Almost all the other powers followed the example
of Venice. In vain did the eloquent Carvajal unite his prayers and exhortations
with those of the Pope; all that could be said as to the necessity of following
up the victory fell on deaf ears. The ambassador of the King of Hungary about
this time failed to obtain any answer from Venice, "for, on account of the
plague, no deliberations could take place"; and when he again, on his way
from Rome, visited the city he received an evasive answer.

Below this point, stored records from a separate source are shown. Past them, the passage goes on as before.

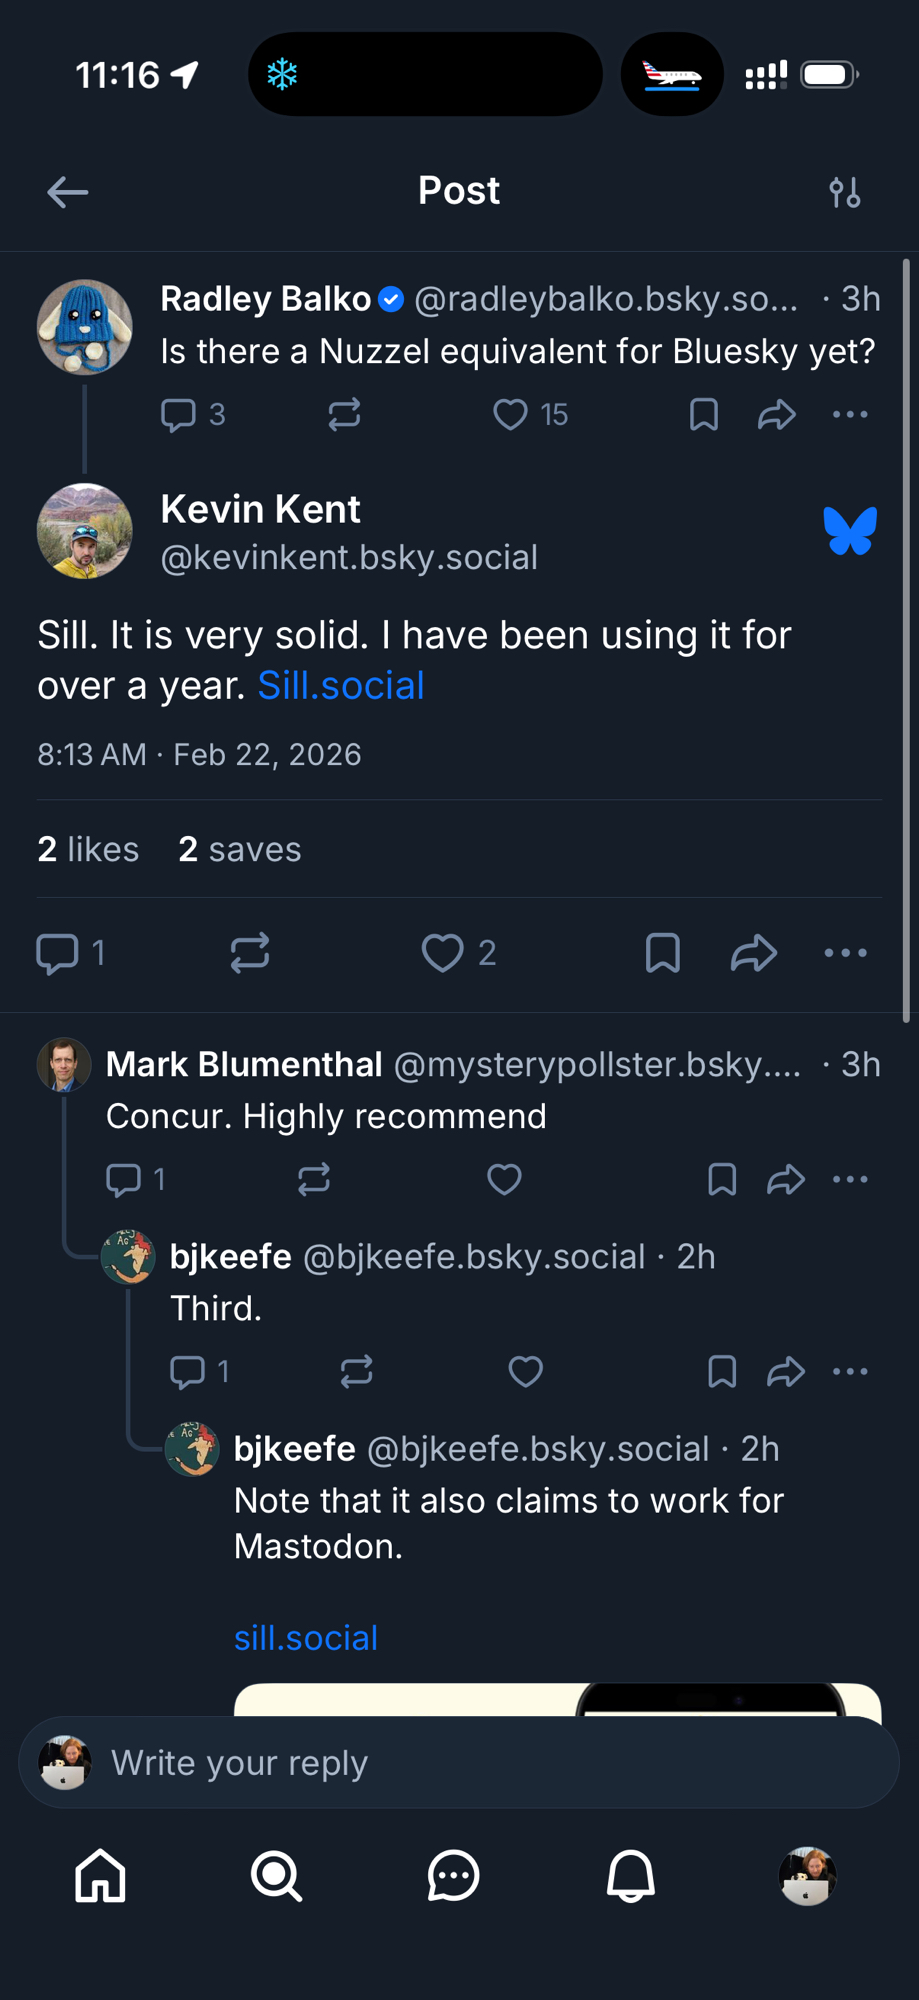Share Kevin Kent's post
Image resolution: width=919 pixels, height=2000 pixels.
point(754,953)
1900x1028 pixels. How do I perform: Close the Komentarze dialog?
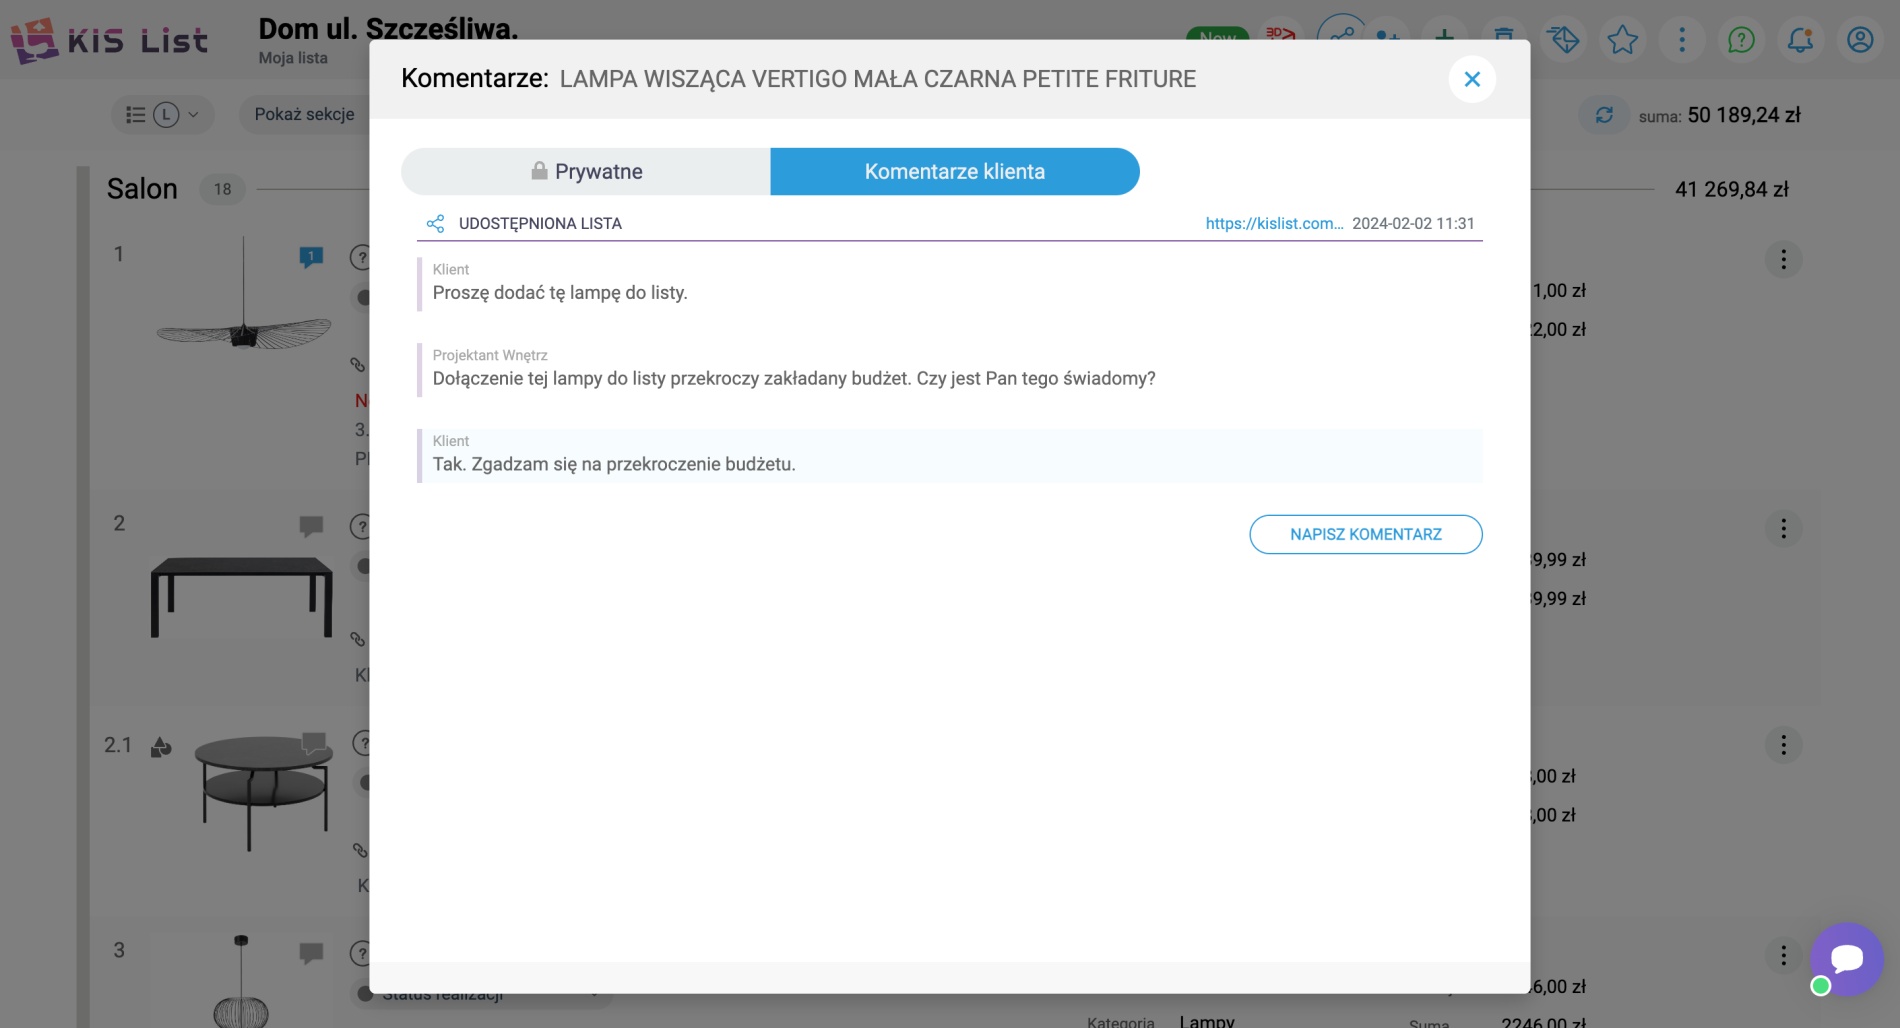pyautogui.click(x=1472, y=79)
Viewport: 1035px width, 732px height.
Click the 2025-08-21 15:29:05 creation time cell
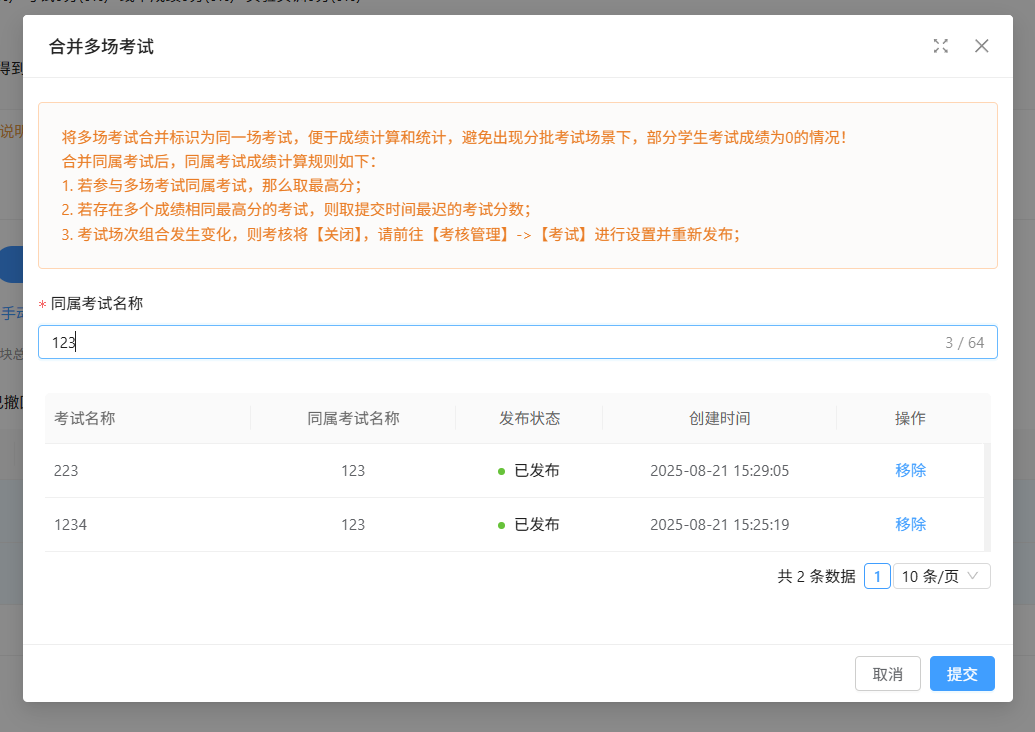[719, 470]
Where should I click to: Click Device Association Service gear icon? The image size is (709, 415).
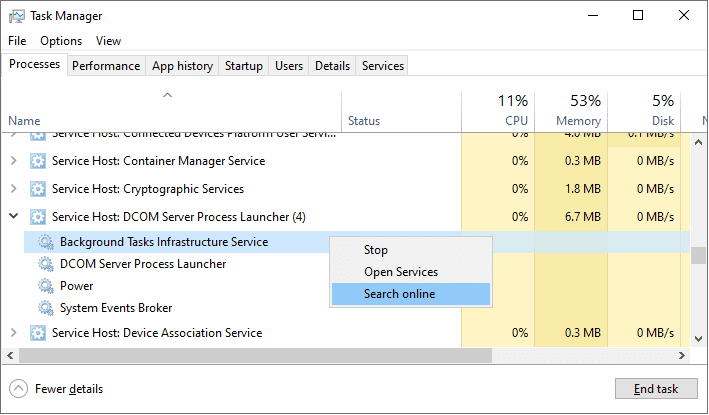39,333
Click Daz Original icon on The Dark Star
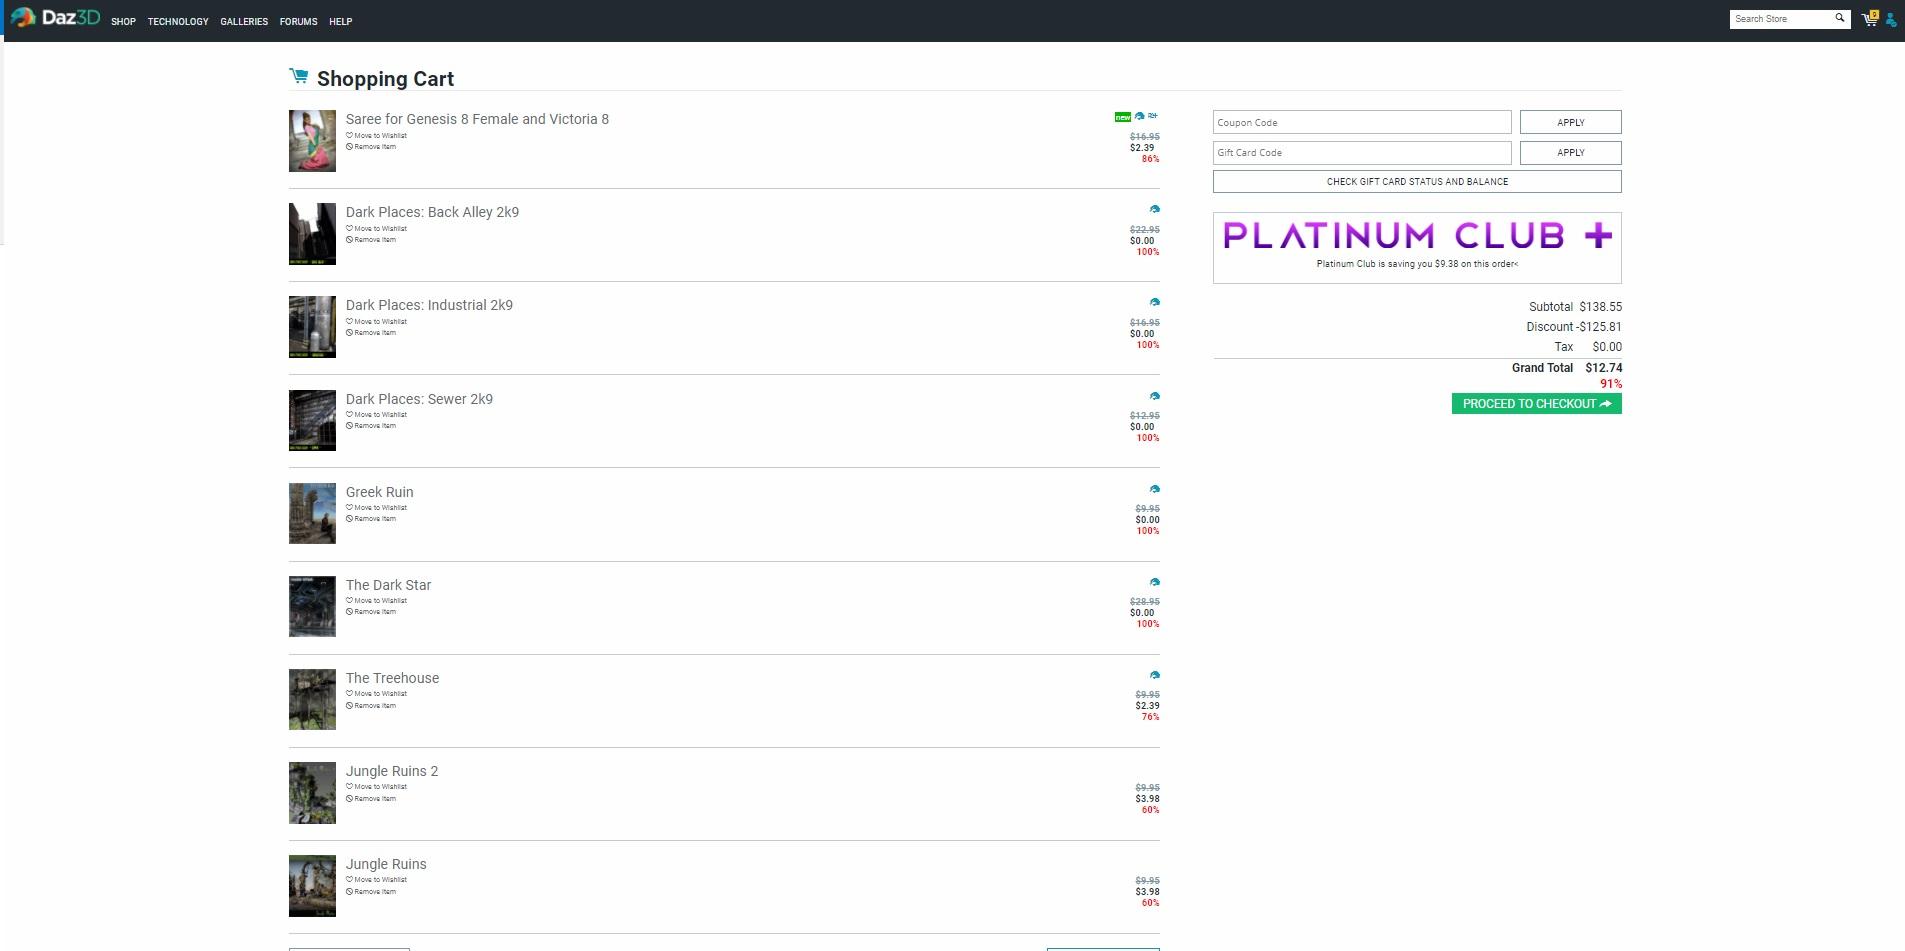The height and width of the screenshot is (951, 1905). point(1154,582)
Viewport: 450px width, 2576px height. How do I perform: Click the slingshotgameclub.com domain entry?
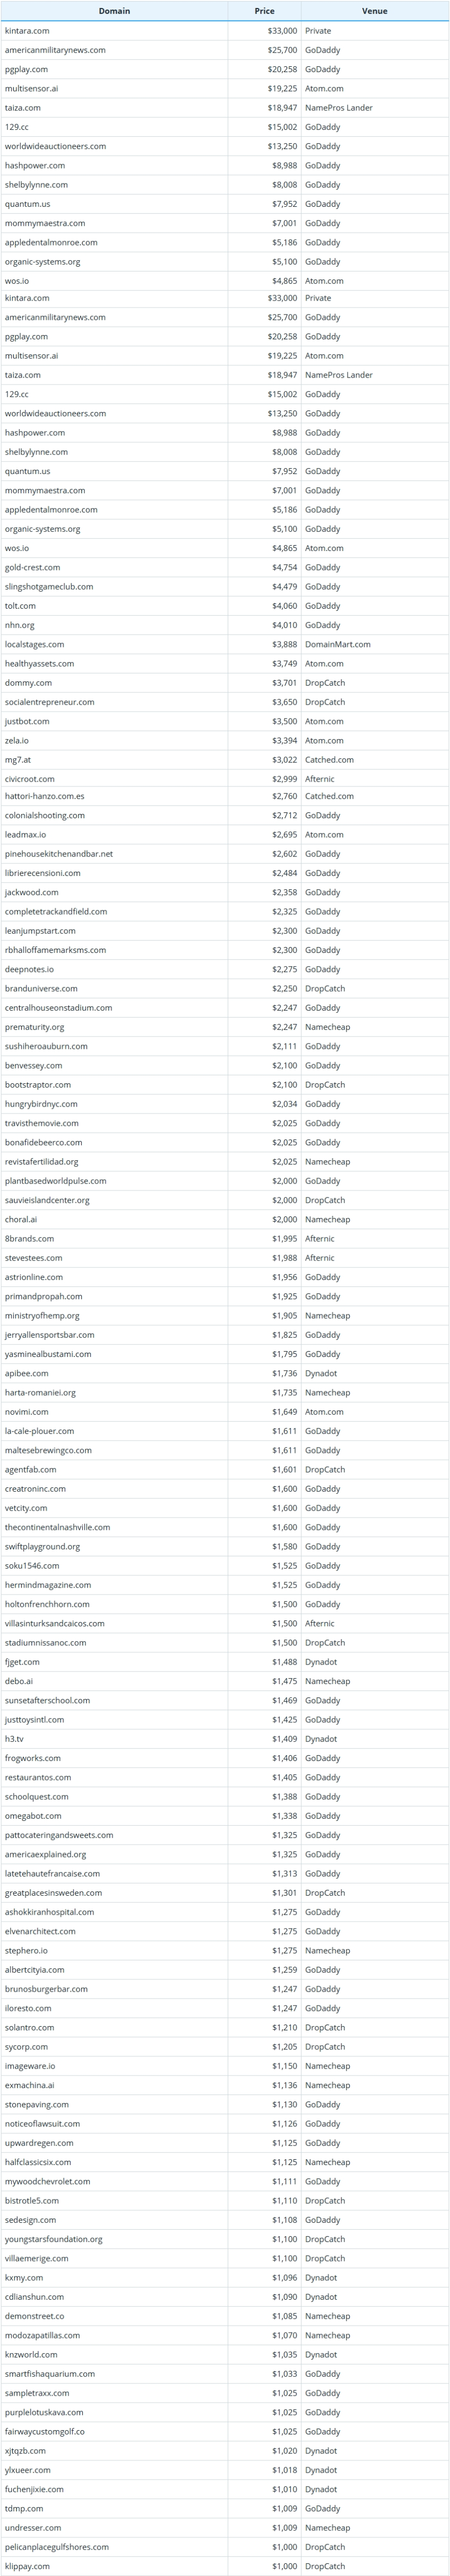click(49, 586)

The tepidity of the Western Powers, although
unable to deter Calixtus from his efforts against the Turks, caused him for a
time to seek for aid in other quarters. In December, 1456, he made an appeal to
the Christian King of Ethiopia; in the following year he applied to the
Christians in Syria, Georgia, and Persia, and finally to Usunhassan, Prince of the Turcomans,
the only one of the Eastern princes whose power could compare with that of the
Sultan.
As a lasting memorial of the victory at
Belgrade, and in thanksgiving for the unlooked-for success of the Christian
arms, the Pope in the following year decreed that henceforth the Feast of the
Transfiguration of our Lord should be solemnly observed throughout Christendom.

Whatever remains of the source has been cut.